Но самым важным плацдармом, где Витя давал бой институтской армаде, был капустник. Капустники в годы «застоя», игравшиеся ежегодно 31 января, то есть в Новый год, но как бы с месячным опозданием (из-за тех самых «хвостов» в планкартах сотрудников), были поистине территорией свободного слова. Худруком институтского капустника был Александр Абрамович Аникст («папа Аникст» в нашем капустном театре), режиссером-постановщиком известный театровед Олег Фельдман (в нашем театре — Иван Васильевич по «Театральному роману» Булгакова), а труппа — поистине плеяда искусствоведов с весьма звучными именами, которые не ленились изгаляться, как какая-нибудь студийная молодежь. Капустники — особая и, по правде сказать, не только веселая, но и очень серьезная страница истории института и времени, ее еще прочтут и осветят, но сейчас речь о Викторе Демине в капустниках.

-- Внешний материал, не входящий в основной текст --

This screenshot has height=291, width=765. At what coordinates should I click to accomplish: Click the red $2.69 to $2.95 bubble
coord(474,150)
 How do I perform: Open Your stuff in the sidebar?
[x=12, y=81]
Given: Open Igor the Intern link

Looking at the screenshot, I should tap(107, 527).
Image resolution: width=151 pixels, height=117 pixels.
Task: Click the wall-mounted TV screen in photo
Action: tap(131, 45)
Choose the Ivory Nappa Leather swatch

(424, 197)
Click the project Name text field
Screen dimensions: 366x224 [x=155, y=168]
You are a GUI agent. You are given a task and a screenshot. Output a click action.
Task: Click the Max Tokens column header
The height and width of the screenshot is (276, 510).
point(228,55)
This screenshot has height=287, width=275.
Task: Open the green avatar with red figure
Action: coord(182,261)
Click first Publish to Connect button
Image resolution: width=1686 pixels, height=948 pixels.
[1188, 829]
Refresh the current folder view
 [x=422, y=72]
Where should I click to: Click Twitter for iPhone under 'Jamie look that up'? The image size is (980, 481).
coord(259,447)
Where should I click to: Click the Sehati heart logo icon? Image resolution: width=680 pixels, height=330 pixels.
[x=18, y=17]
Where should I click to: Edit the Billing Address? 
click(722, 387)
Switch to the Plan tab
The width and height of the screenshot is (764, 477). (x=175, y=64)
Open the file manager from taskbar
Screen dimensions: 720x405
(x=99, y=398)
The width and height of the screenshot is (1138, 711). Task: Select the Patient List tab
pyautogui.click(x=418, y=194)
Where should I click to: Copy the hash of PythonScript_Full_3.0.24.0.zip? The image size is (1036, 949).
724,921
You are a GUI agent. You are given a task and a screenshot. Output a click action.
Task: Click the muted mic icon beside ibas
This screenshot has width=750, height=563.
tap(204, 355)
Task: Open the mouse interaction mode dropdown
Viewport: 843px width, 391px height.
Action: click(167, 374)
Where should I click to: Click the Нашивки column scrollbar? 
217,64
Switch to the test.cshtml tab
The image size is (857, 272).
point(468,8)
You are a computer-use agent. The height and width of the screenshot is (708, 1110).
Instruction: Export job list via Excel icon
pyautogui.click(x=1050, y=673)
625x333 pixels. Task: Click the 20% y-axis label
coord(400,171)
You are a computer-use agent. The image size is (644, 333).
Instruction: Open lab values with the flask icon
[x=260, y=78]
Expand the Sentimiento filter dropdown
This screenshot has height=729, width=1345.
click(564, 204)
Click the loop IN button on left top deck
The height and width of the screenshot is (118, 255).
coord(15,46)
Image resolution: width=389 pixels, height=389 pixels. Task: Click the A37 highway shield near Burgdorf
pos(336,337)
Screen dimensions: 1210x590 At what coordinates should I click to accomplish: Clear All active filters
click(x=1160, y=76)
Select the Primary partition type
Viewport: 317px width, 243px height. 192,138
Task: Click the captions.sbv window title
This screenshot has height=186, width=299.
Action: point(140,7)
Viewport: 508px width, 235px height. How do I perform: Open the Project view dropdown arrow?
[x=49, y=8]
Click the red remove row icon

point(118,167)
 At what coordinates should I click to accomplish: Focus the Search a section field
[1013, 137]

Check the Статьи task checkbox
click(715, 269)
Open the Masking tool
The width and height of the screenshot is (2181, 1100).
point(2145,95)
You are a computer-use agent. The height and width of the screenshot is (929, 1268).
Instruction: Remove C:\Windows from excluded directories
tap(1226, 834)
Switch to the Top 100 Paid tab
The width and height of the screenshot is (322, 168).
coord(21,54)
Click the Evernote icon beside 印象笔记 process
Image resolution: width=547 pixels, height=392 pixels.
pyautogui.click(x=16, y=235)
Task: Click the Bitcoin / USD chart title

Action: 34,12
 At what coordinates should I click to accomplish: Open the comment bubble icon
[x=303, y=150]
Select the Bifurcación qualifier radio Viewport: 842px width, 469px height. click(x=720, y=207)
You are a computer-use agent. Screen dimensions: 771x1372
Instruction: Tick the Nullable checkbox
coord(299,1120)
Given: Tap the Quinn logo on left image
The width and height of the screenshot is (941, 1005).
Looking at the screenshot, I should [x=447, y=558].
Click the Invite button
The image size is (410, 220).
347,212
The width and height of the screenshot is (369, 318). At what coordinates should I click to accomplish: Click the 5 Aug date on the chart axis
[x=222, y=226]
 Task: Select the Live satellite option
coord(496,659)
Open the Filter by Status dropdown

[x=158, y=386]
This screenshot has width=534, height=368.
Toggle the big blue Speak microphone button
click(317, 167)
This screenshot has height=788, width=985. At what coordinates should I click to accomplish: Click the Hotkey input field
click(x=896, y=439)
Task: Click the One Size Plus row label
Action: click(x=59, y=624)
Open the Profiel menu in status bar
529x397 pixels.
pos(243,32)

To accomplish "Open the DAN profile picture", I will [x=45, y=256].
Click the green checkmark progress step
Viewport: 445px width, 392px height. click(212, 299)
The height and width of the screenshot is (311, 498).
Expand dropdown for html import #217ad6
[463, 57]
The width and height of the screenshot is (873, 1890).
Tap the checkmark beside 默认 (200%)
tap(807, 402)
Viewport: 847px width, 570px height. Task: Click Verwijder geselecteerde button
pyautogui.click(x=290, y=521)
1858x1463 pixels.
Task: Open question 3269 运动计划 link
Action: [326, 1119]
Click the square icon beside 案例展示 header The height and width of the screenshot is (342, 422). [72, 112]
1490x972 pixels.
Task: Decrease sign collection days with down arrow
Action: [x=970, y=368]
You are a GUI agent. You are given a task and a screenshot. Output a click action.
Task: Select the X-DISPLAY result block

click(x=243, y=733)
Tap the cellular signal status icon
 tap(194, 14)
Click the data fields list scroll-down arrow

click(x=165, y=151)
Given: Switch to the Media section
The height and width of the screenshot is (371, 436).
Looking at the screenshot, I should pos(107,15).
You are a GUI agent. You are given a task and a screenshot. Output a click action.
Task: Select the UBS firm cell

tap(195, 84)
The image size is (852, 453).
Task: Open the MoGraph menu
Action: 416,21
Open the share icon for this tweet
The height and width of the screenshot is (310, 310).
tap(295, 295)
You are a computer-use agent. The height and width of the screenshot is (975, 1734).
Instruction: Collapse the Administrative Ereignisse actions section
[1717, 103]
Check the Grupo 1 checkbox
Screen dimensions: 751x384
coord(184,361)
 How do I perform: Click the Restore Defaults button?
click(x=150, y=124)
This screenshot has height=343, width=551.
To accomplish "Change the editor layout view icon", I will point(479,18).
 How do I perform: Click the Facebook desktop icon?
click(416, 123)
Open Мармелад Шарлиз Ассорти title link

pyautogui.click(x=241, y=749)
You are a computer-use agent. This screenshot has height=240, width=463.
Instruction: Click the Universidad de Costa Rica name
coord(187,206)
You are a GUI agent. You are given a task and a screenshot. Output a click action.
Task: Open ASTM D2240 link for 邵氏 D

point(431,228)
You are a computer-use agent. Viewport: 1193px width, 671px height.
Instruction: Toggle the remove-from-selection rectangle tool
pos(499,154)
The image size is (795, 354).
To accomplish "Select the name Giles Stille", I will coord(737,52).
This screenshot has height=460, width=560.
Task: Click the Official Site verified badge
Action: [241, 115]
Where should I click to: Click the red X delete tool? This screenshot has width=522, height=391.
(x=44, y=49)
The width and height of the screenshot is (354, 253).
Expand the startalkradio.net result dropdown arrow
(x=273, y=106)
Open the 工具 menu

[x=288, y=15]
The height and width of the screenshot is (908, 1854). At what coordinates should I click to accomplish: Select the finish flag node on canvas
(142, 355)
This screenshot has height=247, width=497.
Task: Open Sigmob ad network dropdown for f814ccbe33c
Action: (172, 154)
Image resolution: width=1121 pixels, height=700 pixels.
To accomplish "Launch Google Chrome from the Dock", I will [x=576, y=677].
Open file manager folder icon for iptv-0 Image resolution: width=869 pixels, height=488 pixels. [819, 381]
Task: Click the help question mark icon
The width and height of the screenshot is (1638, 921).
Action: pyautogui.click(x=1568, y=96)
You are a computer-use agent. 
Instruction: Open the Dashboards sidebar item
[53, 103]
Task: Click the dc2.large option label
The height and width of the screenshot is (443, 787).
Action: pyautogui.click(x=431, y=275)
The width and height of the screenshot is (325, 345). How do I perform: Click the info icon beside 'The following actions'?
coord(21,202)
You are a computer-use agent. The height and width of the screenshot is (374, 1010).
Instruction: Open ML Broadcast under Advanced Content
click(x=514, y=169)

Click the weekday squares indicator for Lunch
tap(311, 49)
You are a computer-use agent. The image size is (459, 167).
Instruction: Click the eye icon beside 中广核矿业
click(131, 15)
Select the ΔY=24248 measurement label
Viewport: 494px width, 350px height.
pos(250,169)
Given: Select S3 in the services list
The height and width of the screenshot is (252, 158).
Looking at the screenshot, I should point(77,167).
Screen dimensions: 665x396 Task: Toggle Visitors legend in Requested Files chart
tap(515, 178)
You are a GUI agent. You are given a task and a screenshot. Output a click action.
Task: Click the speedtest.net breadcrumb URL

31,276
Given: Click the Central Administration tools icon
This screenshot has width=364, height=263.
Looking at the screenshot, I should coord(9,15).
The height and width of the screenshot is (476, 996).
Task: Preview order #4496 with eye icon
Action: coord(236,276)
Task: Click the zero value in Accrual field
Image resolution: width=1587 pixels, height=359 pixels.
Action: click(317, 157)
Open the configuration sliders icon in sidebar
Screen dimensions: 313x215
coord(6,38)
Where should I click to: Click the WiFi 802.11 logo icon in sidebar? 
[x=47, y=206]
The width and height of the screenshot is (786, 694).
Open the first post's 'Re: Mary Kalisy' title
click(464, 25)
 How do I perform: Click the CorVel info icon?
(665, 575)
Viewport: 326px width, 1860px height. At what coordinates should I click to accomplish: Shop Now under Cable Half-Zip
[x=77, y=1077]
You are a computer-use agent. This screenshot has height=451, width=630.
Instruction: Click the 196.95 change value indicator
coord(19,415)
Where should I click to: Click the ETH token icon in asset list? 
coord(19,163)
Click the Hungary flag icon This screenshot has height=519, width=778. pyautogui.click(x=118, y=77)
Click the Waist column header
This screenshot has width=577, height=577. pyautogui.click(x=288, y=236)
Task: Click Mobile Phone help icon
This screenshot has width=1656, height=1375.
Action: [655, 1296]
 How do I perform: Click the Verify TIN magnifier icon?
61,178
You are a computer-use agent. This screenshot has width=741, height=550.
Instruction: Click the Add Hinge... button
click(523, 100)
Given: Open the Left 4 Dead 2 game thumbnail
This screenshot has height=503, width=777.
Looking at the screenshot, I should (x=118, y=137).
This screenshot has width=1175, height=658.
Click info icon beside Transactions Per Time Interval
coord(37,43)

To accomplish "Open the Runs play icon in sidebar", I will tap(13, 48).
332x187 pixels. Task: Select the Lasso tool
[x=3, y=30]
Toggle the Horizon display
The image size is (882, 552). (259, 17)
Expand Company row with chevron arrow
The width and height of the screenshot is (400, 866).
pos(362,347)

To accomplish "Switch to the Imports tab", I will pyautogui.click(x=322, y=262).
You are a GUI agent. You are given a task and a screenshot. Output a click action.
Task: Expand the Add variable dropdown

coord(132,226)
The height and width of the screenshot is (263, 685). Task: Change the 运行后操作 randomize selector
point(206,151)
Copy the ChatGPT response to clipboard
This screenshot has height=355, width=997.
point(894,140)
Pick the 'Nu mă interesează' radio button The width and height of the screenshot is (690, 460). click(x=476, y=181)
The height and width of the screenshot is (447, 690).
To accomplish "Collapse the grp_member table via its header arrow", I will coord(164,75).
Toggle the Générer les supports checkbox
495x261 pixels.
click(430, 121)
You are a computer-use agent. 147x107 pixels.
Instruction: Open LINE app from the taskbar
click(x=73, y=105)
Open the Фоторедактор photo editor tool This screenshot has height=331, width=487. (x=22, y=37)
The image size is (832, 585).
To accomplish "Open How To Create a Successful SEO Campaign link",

Он посягнул на «тайное тайных» в заповедной земле капустника: на литературную основу, сценарий, текст. Если горланить песенки или танцевать канкан многим дозволялось, то литературная часть всегда оберегалась от вторжений и принадлежала (по праву таланта и заслуг!) — драматургия — К. Л. Рудницкому, поэзия — доктору искусствоведения, архитектору Леле Борисовой. Не буду заниматься анализом соперничества и измерять творческие вклады, скажу лишь, что пьесы-сценарии Виктора Демина игрались нами с 1975 по 1981 год, а капустник 1980-го под названием «Кукольный дом или нора» в анналах института единодушно признан шедевром. Могу подтвердить как исполнительница важной роли Джузеппы-мамы (версия папы Карло), что играть Витин текст было наслаждением: это была история моего сыночка Буратино, который пошел в науку, сделал большую карьеру, но, увы! так и остался поленом-бревном.
«Перестройка» вывела Виктора Демина из стен капустного театра на большую сцену гражданской, политической борьбы в кинематографе. Звездным часом, пиком этой поры высшего подъема был его доклад на первом после V съезда кинематографистов пленуме Союза. Это останется вехой в трагической истории советского и постсоветского кино.
Я не хочу касаться последних лет Витиной жизни, не хочу рисовать его биографию как плавный творческий подъем. Были серьезные ошибки, плохие друзья, болезнь. Но он останется в моей памяти вдохновенным оратором на трибуне Васильевской, человеком редкого ума, потрясавшим наш разноперый и в общем-то равнодушный зал Дома кино.
Тогда нас несколько человек в перерыв поехали пообедать в Союз писателей. Тенгиз Абуладзе открыл шампанское и торжественно сказал: «За Виктора!»